Written request> In the part that opens with the line containing "Collapse the Backplane tree node" and closes with the line containing "tap(1421, 798)", switch "Backplane" to "Sidebar" and give those lines again with nothing else changed.

Source records>
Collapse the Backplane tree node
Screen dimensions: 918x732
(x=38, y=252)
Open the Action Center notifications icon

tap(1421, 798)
--
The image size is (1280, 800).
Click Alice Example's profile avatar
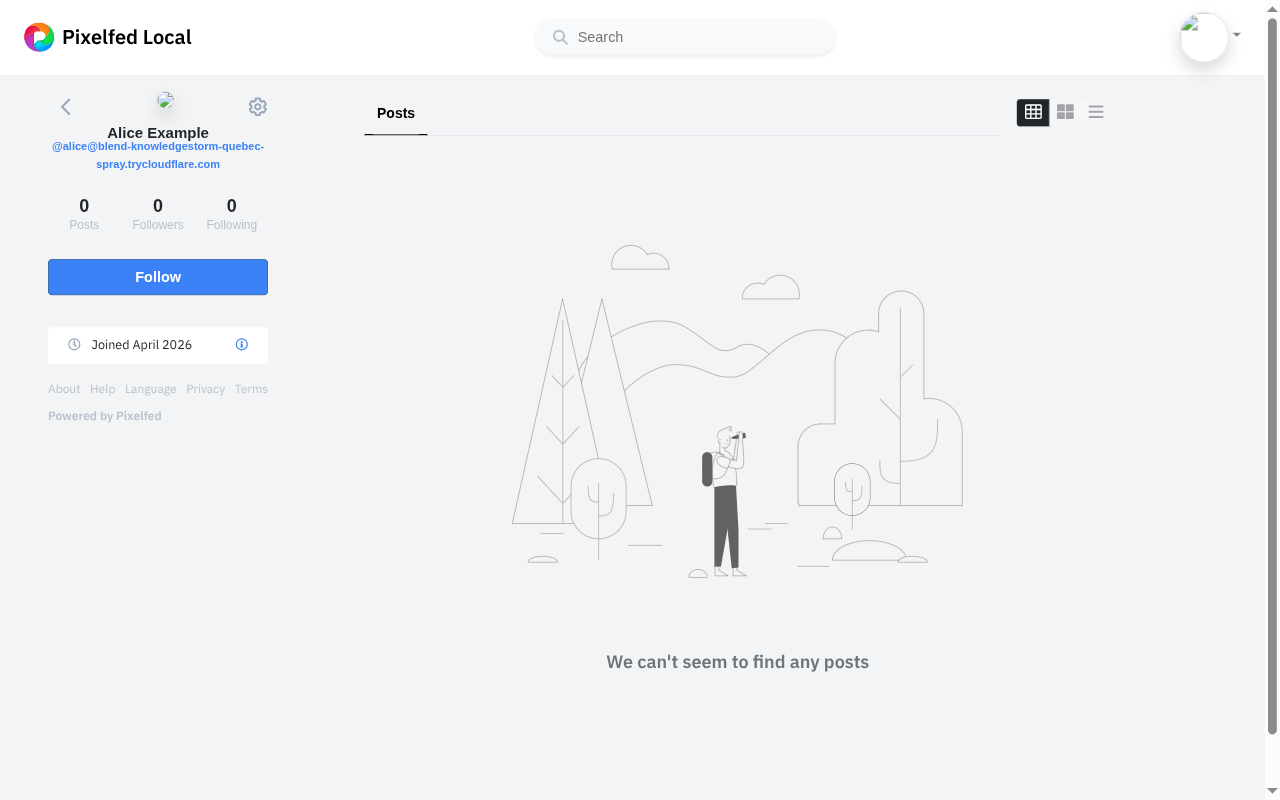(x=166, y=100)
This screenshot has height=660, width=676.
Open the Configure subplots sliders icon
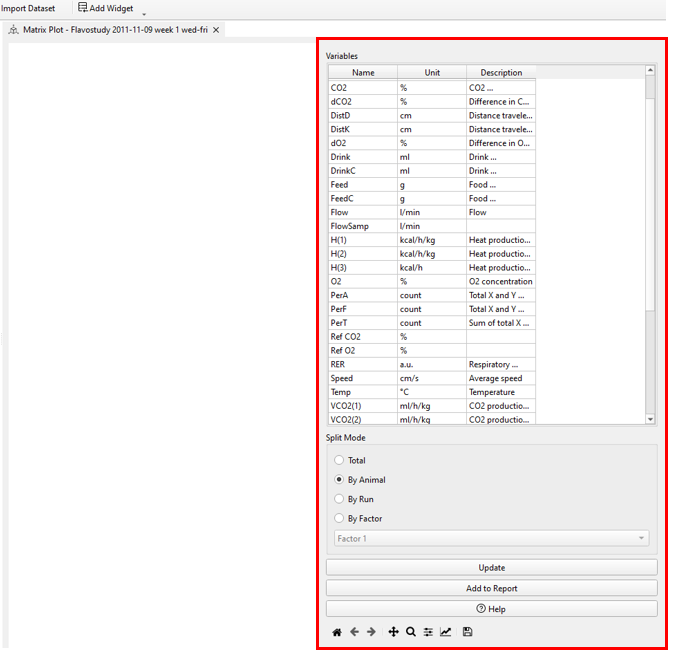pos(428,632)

Finished exercise>
Collapse the Sidebar tree node
Screen dimensions: 918x732
(x=38, y=252)
Open the Action Center notifications icon

tap(1421, 798)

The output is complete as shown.